-- TASK BRIEF --
Print only what runs from the line that includes "Instruction: Set importance" to the end of the listing, word for word, and do not include any pictures.

====== DATA ======

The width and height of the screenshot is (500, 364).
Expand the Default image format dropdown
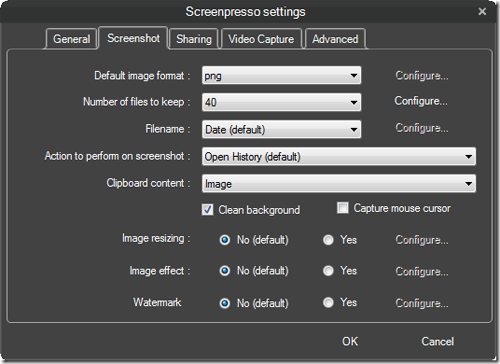pos(281,75)
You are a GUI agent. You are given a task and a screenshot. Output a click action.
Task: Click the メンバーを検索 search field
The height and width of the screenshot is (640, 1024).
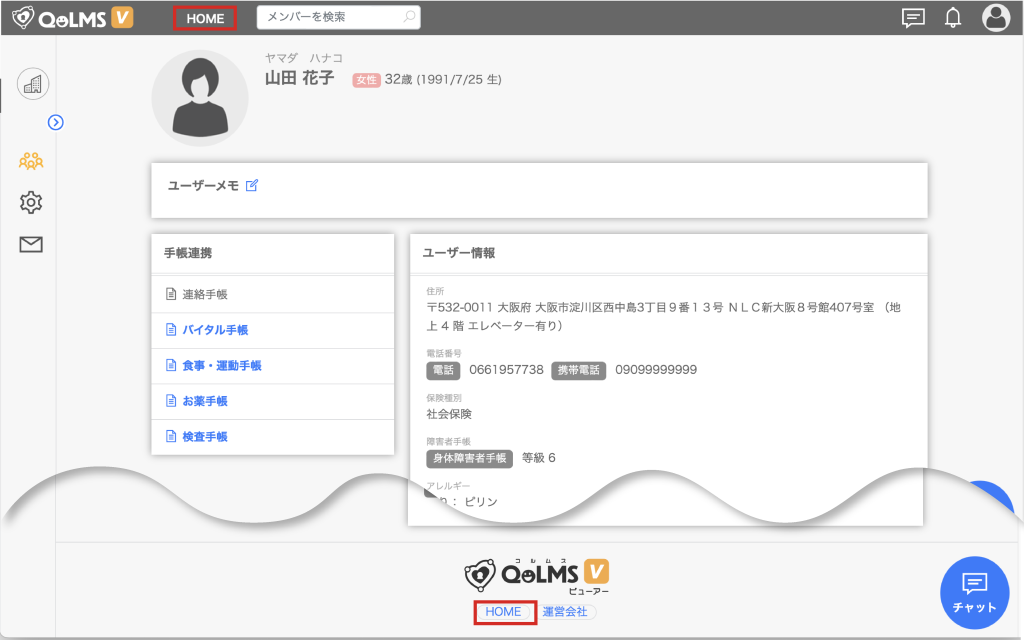(x=328, y=17)
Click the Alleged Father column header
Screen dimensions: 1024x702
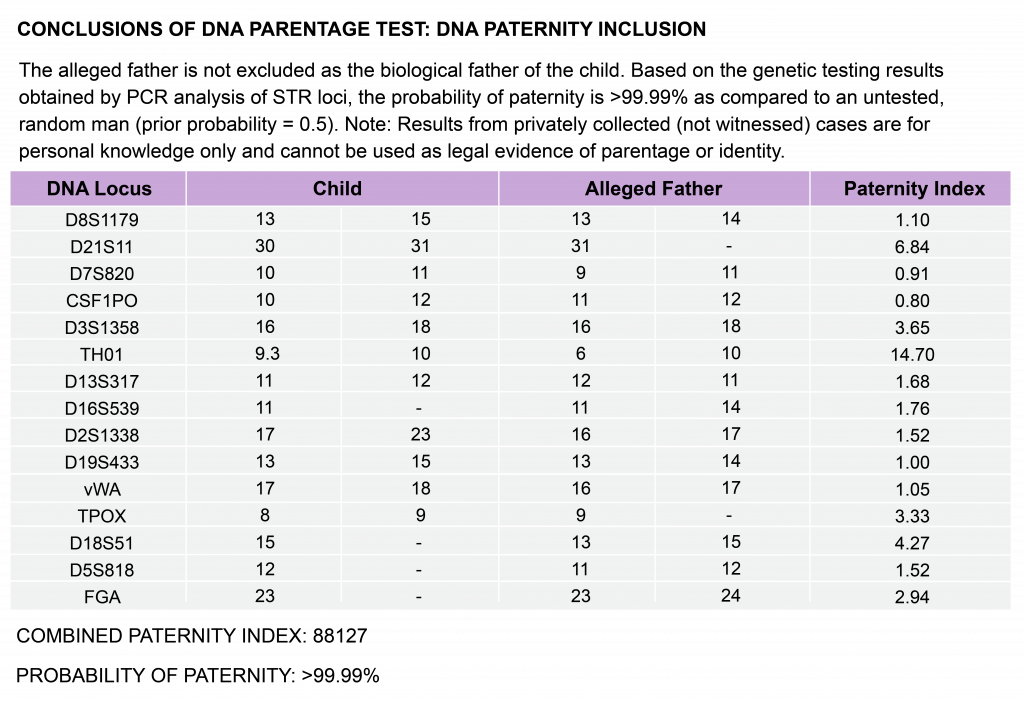pos(654,189)
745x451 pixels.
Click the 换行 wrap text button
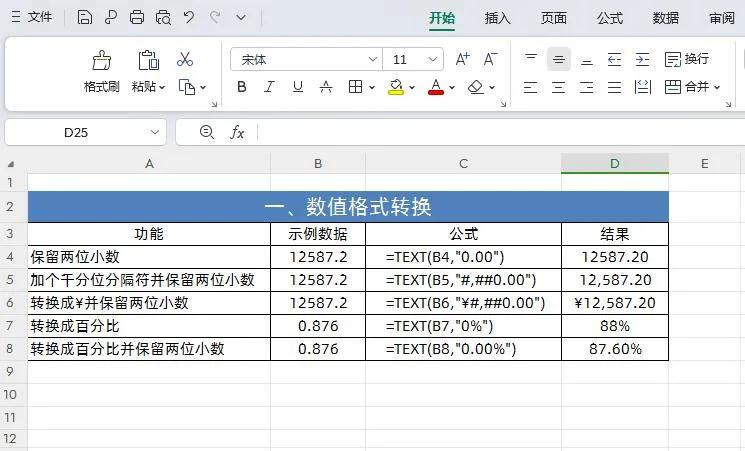[x=687, y=60]
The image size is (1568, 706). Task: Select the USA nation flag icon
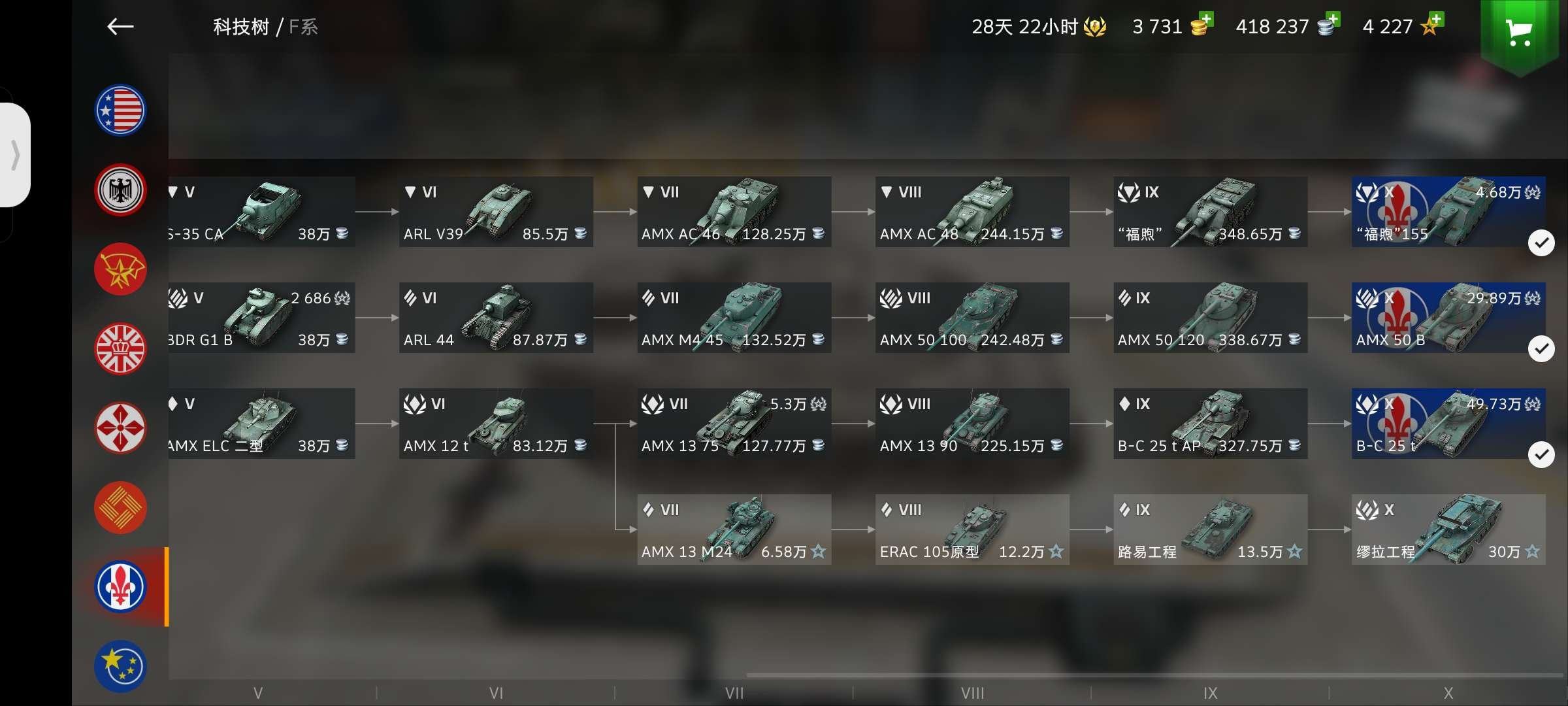[121, 110]
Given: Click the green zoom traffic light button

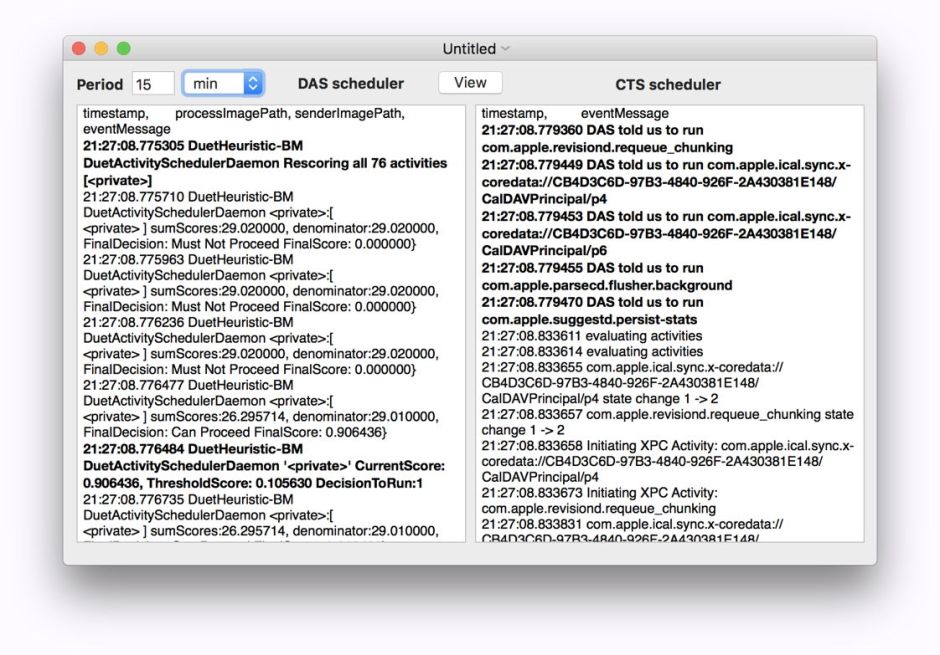Looking at the screenshot, I should click(121, 47).
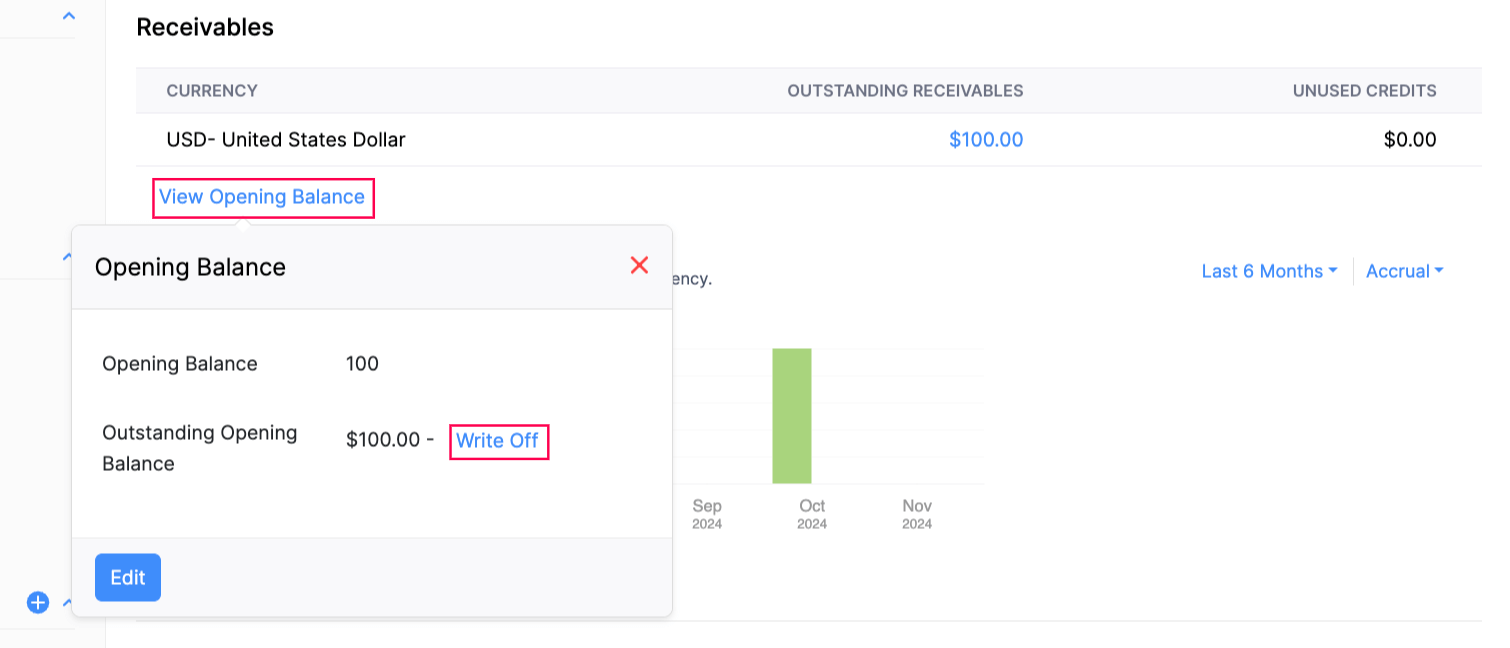1510x648 pixels.
Task: Click the $0.00 unused credits value
Action: click(x=1409, y=140)
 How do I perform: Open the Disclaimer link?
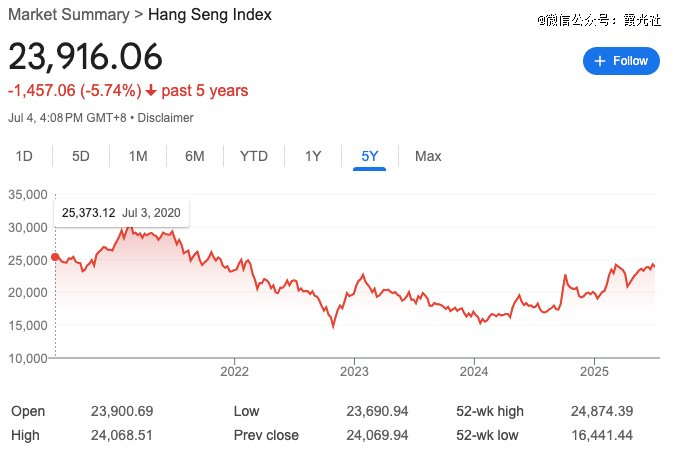click(164, 118)
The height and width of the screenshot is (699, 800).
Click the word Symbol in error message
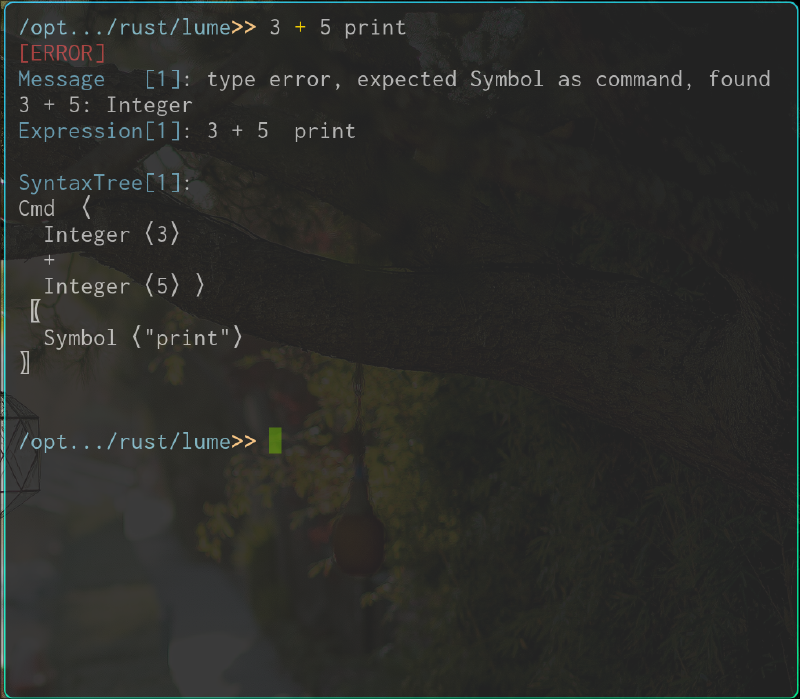point(507,80)
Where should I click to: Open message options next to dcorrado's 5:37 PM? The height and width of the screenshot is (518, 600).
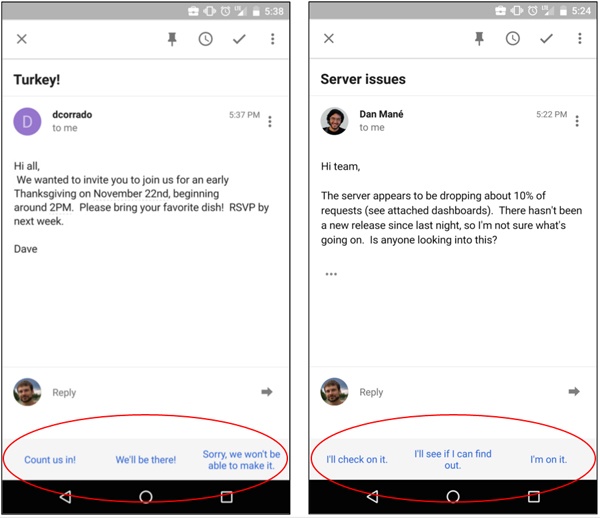coord(270,122)
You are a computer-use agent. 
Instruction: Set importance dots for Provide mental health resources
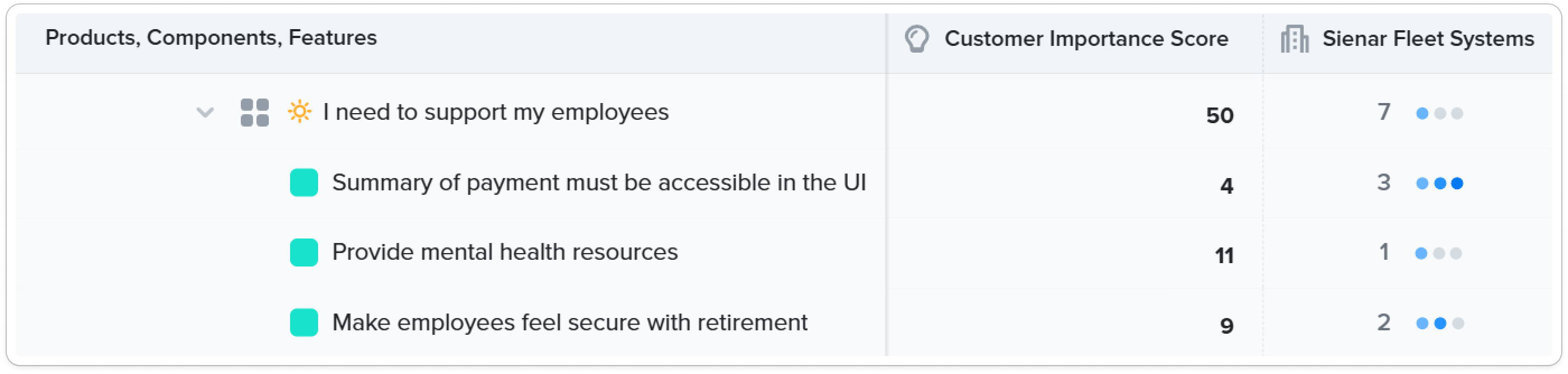(1438, 253)
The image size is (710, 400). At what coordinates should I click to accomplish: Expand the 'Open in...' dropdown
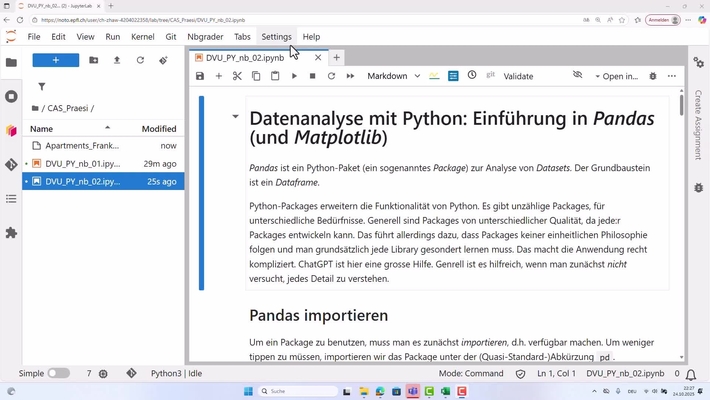[x=616, y=76]
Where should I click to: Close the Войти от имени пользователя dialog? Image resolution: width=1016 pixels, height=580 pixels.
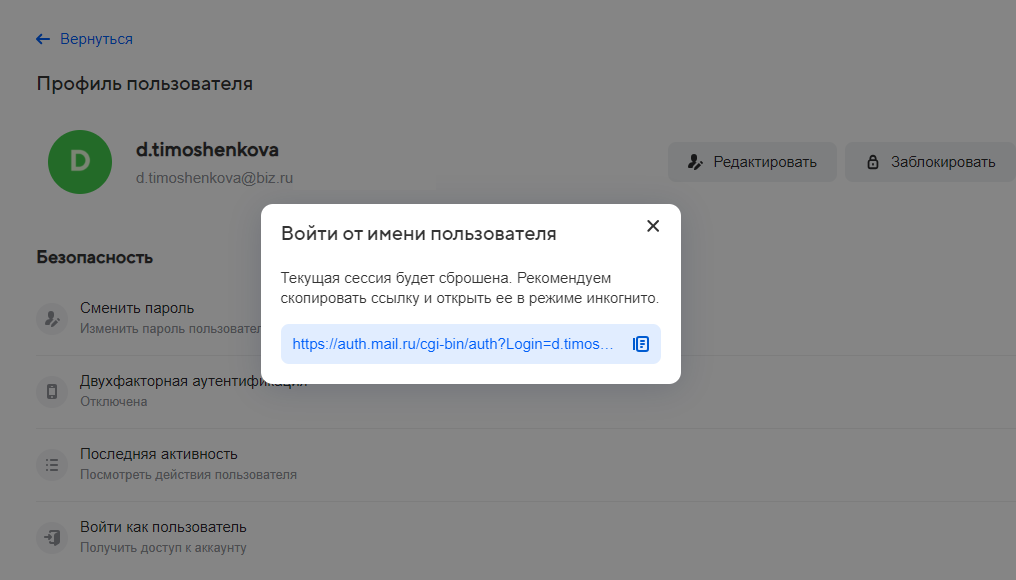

======

-- ANSWER TO THIS TASK --
Instruction: Set importance dots for Provide mental health resources
(1438, 253)
The image size is (710, 400). At what coordinates should I click to accomplish: Expand the 'Open in...' dropdown
[x=616, y=76]
Where should I click to: Close the Войти от имени пользователя dialog? Image resolution: width=1016 pixels, height=580 pixels.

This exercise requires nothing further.